**Your task:**
Your task is to copy each line of the records that includes the string "height".

*** Begin section ***

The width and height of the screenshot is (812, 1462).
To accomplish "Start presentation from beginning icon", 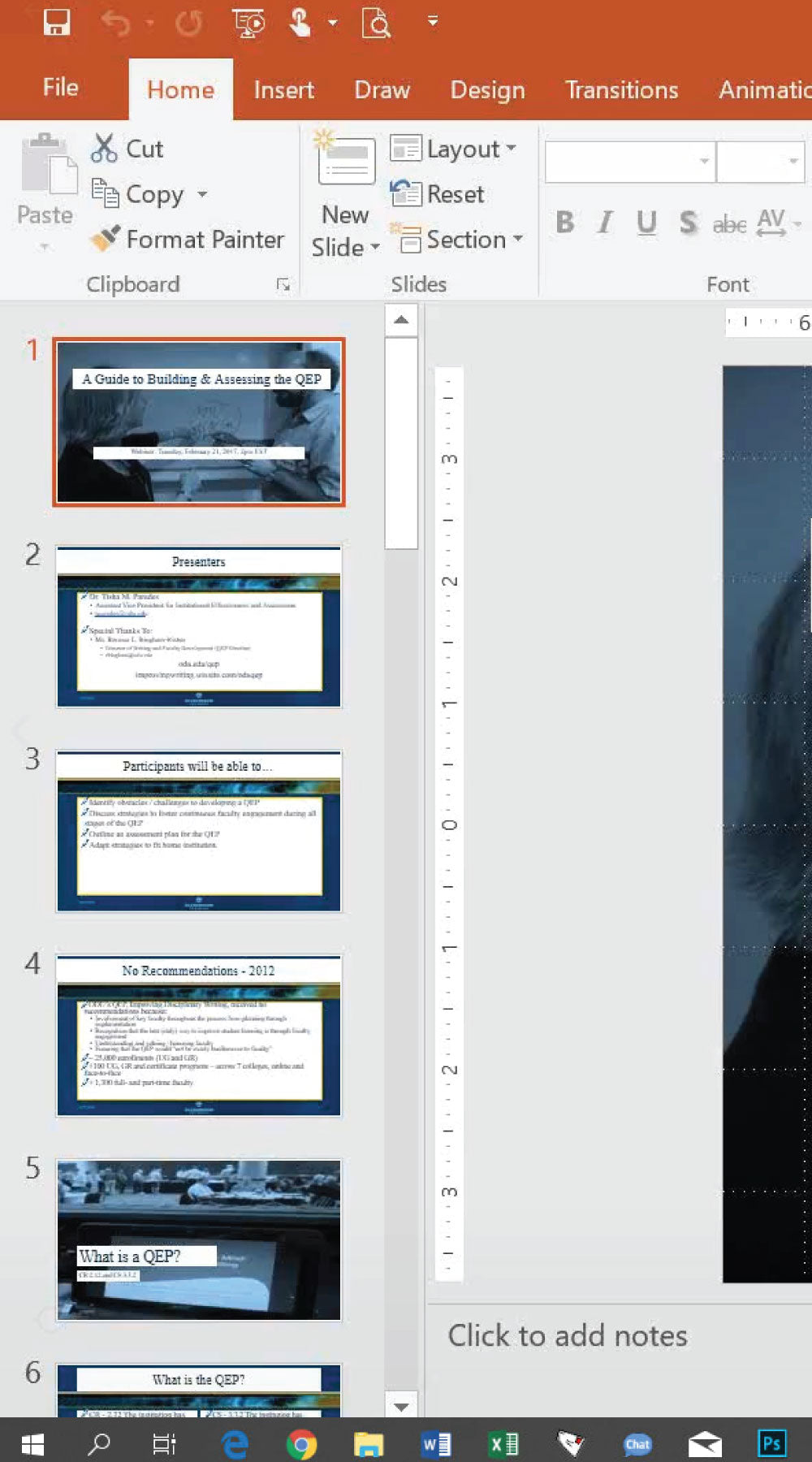I will click(248, 23).
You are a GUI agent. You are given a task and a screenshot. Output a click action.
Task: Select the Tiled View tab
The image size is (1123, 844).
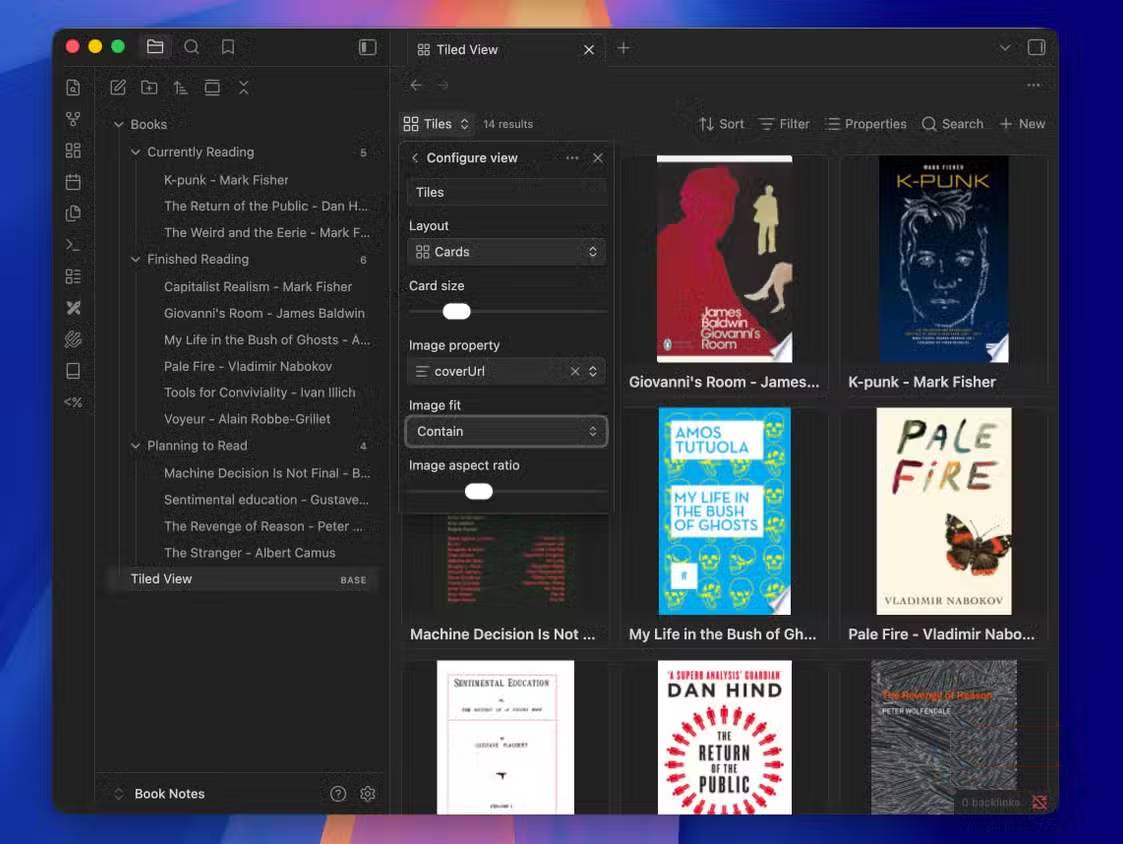(467, 49)
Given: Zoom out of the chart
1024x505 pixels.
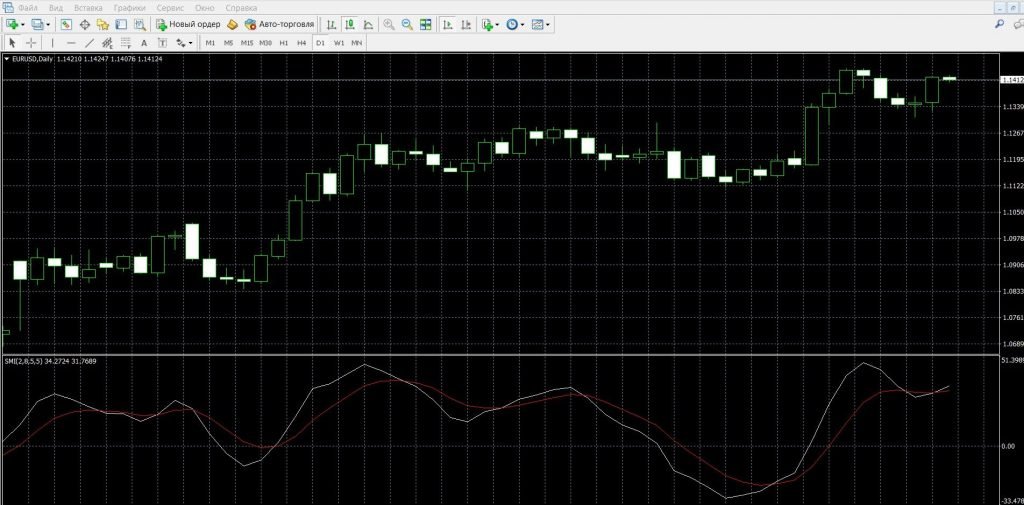Looking at the screenshot, I should tap(406, 23).
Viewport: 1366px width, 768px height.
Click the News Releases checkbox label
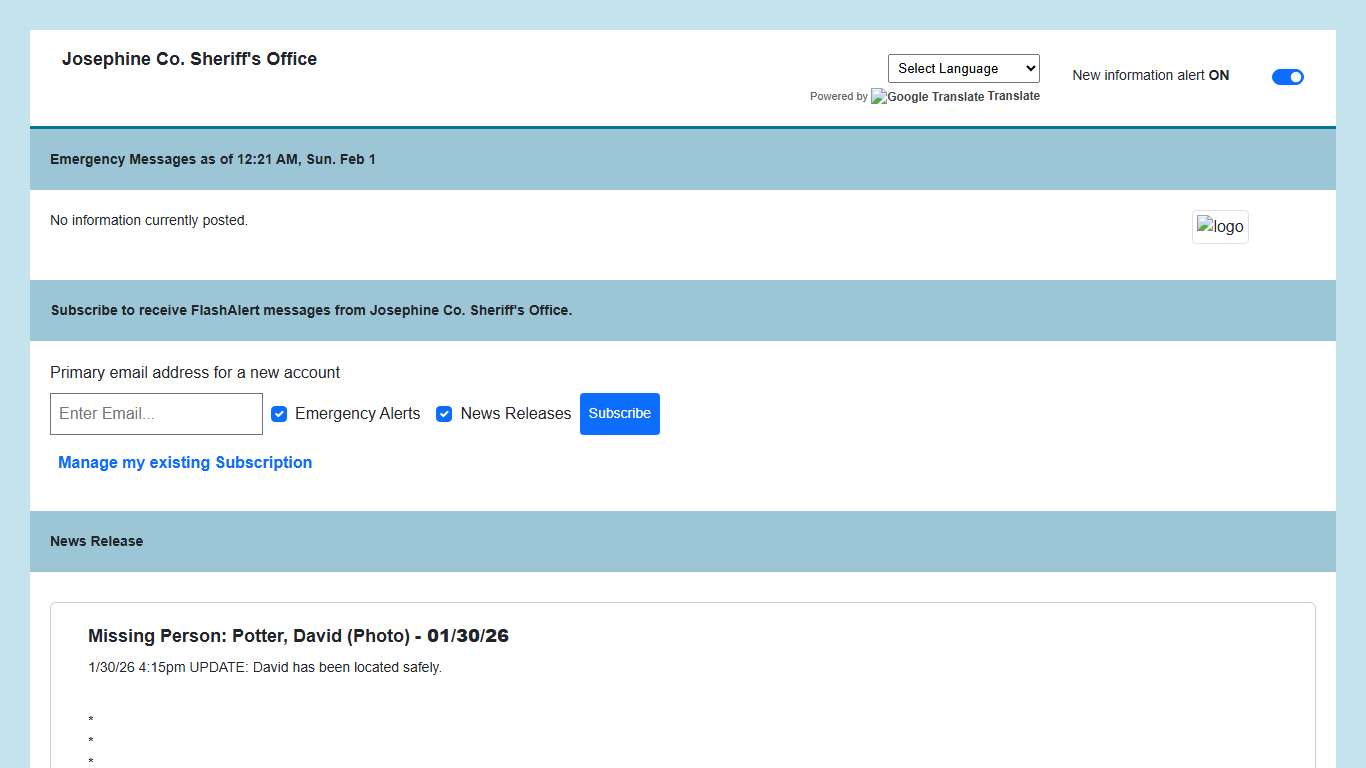click(515, 414)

*** End section ***

**Solution for this task:**
The width and height of the screenshot is (812, 1462).
Viewport: 1366px width, 768px height.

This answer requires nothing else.